Use the parameters in this section to configure the {entity_0}. The
Telemetry Pipeline web interface uses the items in the **Name** column to
describe these parameters. [Pipeline configuration files](/ingest/pipeline/v2/configure/config-files)
use the items in the **Key** column as YAML keys.

| Name                                    | Key           | Description                                                                                                                                                                                                                                                                                                                                                                         | Default           |
| --------------------------------------- | ------------- | ----------------------------------------------------------------------------------------------------------------------------------------------------------------------------------------------------------------------------------------------------------------------------------------------------------------------------------------------------------------------------------- | ----------------- |
| **Time window**                         | `window`      | Required. How long to wait (in seconds) for data to accumulate in your pipeline before searching for duplicate records. For example, for a window length of `5`, two records with an identical key/value pair are considered duplicates if they both occur within the same five-second period, but not if they occur within the same 10-second period.                              | *none*            |
| **Select key**                          | `key`         | Required. The key to use in your comparison. If multiple records have the same value assigned to this key, this rule removes all but the earliest record to contain that key/value pair within the specified time frame. You can also use [record accessor syntax](/ingest/pipeline/processing-rules#record-accessor-syntax) to reference keys nested within another nested object. | *none*            |
| **Ignore records without key** checkbox | `skipMissing` | If selected, skips any records that don't contain your specified **Select key**. Chronosphere recommends selecting this checkbox to prevent processing errors.                                                                                                                                                                                                                      | Selected / `true` |
| **Comment**                             | `comment`     | A custom note or description of the rule's function.

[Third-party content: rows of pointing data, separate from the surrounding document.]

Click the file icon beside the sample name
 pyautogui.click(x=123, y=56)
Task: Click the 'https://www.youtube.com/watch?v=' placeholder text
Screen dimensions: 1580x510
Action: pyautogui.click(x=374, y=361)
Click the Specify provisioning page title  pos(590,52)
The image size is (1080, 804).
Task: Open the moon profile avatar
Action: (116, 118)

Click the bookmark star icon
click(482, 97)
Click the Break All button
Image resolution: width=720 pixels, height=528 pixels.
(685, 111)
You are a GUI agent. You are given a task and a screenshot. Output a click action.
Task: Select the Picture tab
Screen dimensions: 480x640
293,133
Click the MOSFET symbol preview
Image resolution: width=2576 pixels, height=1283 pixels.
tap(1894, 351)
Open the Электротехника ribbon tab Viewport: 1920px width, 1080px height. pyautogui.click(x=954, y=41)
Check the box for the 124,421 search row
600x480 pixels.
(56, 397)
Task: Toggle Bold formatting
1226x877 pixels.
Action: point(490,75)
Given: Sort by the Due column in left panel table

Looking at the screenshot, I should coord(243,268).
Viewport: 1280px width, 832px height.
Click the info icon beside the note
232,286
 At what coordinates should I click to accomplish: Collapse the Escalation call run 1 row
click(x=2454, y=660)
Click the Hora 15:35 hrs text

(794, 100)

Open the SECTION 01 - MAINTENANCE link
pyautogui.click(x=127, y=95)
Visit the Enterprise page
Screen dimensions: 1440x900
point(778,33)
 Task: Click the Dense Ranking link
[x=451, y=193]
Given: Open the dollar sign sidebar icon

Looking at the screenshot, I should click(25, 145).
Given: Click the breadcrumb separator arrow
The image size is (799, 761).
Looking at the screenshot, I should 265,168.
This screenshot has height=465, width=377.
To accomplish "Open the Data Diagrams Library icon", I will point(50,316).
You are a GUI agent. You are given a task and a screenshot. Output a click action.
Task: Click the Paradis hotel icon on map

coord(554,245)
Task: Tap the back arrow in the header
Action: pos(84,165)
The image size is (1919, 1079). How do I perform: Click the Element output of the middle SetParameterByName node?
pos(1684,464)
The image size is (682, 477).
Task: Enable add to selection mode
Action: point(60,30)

This text is displayed next to the rule's name in the **Actions** list in the processing rules interface.                                                                                                                                                                                                                      | *none*            |

## Example

Using the deduplicate records rule lets you remove redundant information from
your pipeline and reduce the amount of data that reaches your backend.

For example, given the following sample log data:

```json lines theme={null}
{"message": "All endpoints are functional."}
{"message": "All endpoints are functional."}
{"message": "All endpoints are functional."}
{"message": "All endpoints are functional."}
{"message": "The /purchase endpoint is unavailable."}
{"message": "The /purchase endpoint is unavailable."}
{"message": "The /purchase endpoint is unavailable."}
{"message": "The /purchase endpoint is partly unavailable."}
{"message": "The /purchase endpoint has been reset."}
{"message": "All endpoints are functional."}
{"message": "All endpoints are functional."}
```

A processing rule with the **Time window** value `5` and the **Source key** value
`message` returns the following result:

```json theme={null}
{"message":"All endpoints are functional."}
{"message":"The /purchase endpoint is unavailable."}
{"message":"The /purchase endpoint is partly unavailable."}
{"message":"The /purchase endpoint has been reset."}
{"message":"All endpoints are functional."}
```

This rule removed all but the first instance of any logs with identical
`message` values that appeared within the specified time frame. Because more
than five seconds elapsed between the value `All endpoints are functional` on
line 1 and the same value on line 10, this rule retained both the log on line 1
and the log on line 10. However, since fewer than five seconds elapsed between
the value `All endpoints are functional` on line 10 and the same value on line 11,
this rule removed the log on line 11.